La retorica aggressiva

Le sue parole parlano da sole.

Sull’immigrazione dall’India:
“America does not need more visas for people from India. … Enough already. We’re full. Let’s finally put our own people first.”
(“L’America non ha bisogno di altri visti per persone dall’India… Basta ormai. Siamo pieni. Mettiamo finalmente al primo posto la nostra gente.”)

Sulla cosiddetta sostituzione etnica:
“The ‘Great Replacement’ is not a theory, it’s a reality.”
(“La ‘Grande Sostituzione’ non è una teoria, è una realtà.”)

Sui diritti trans:
“We must ban trans-affirming care — the entire country. Donald Trump needs to run on this issue.”
(“Dobbiamo vietare le cure che affermano l’identità trans – in tutto il paese. Donald Trump deve correre su questo tema.”)

E ancora, parlando dei transgender:
“It’s a throbbing middle finger to God.”
(“È un dito medio pulsante verso Dio.”)

Infine, a proposito delle armi:
“I think it’s worth to have a cost of, unfortunately, some gun deaths every single year so that we can have the Second Amendment to protect our other God-given rights.” (“Penso che valga la pena sopportare un costo di, purtroppo, alcune morti per armi ogni anno affinché possiamo avere il Secondo Emendamento per proteggere i nostri altri diritti dati da Dio.”)

Ebbene: è stato accontentato (*).

Trumpismo puro
Questa non è solo la retorica di Kirk.
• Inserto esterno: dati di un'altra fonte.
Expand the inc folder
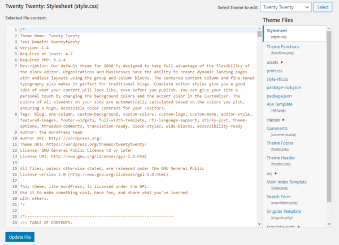This screenshot has height=245, width=339. click(272, 173)
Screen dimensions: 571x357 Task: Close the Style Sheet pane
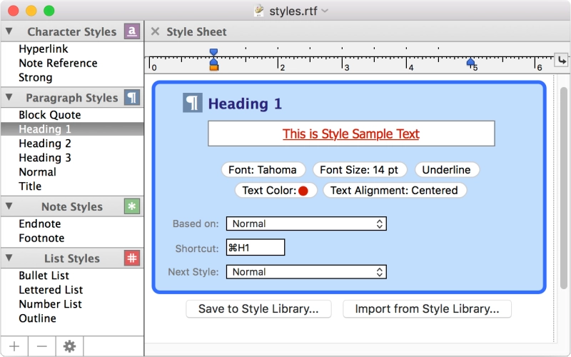pos(155,31)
È la retorica di Trump. “America First”, “nemico interno”, “minoranza come minaccia”. Kirk era il soldatino perfetto del trumpismo, capace di portare nelle università e nei social le stesse parole d’ordine del capo. La sua “guerra culturale” era una campagna permanente di delegittimazione dell’altro: gay, nero, latino, transgender, democratico, chiunque non fosse “vero americano”.

Clima da guerra civile
In questo modo Kirk e il trumpismo hanno seminato un clima da guerra civile. Non è un caso se proprio nello Utah – stato conservatore, pieno di armatissime milizie di estrema destra – qualcuno forse lo ha perfino considerato un moderato. Le spirali d’odio funzionano così: chi semina vento raccoglie tempesta. Non si giustifica nessuna violenza, ma si deve capire la catena di cause.

L’Italia che non capisce
E qui arriviamo all’Italia. La stampa di destra, invece di riflettere sulla degenerazione americana, ha usato la morte di Kirk come occasione per attaccare la sinistra italiana. Non ha capito nulla. O forse ha capito fin troppo bene.
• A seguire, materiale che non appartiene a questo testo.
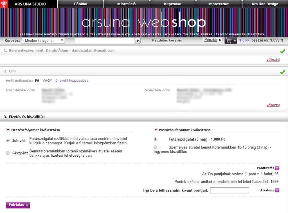Click the Részletes keresés link

(x=167, y=40)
Detto tra parentesi: Giorgia Meloni ha espresso cordoglio per la morte di Kirk, parlando di “ferita profonda per la democrazia”. Ma non risulta che abbia speso parole simili quando, pochi mesi fa sono stati assassinati la deputata democratica del Minnesota Melissa Hortman e il marito Mark, colpiti da un uomo che, fingendosi agente di polizia, ha poi ferito anche il senatore statale democratico John Hoffman e la moglie.
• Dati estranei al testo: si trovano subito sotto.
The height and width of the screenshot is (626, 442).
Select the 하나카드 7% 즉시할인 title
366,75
Due pesi e due misure che parlano da soli.

Una domanda amara
Alla fine resta una domanda semplice e amara: perché non si riesce ad andare d’accordo – a destra e a sinistra – su valori di fondo come i diritti civili, l’uguaglianza, la libertà di parola? Perché un gay, un nero, un latino devono essere dipinti dalla destra MAGA, come esseri inferiori, come nemici dell’America?

Non c’è liberal-democrazia senza valori condivisi. Senza la normale accettazione della modernità, secondo un terreno comune che va dall’Umanesimo all’Illuminismo e dai Lumi al Liberalismo. Lo stesso terreno comune  che Kirk ha invece minato giorno dopo giorno con la sua rozza ideologia reazionaria sull’ “American comeback”.

Dopotutto la morte di Charlie Kirk ci ricorda che l’odio semina solo altro odio. Non basta condannare il gesto: bisogna affrontare la retorica che lo rende possibile. La liberal-democrazia si difende prima con le parole, con il buon uso delle parole. Con il ricorso alla retorica della transigenza e non solo con le leggi.

Carlo Gambescia

(*) Le citazioni possono essere consultate online: è sufficiente inserire la frase completa o anche solo l’inizio nel motore di ricerca.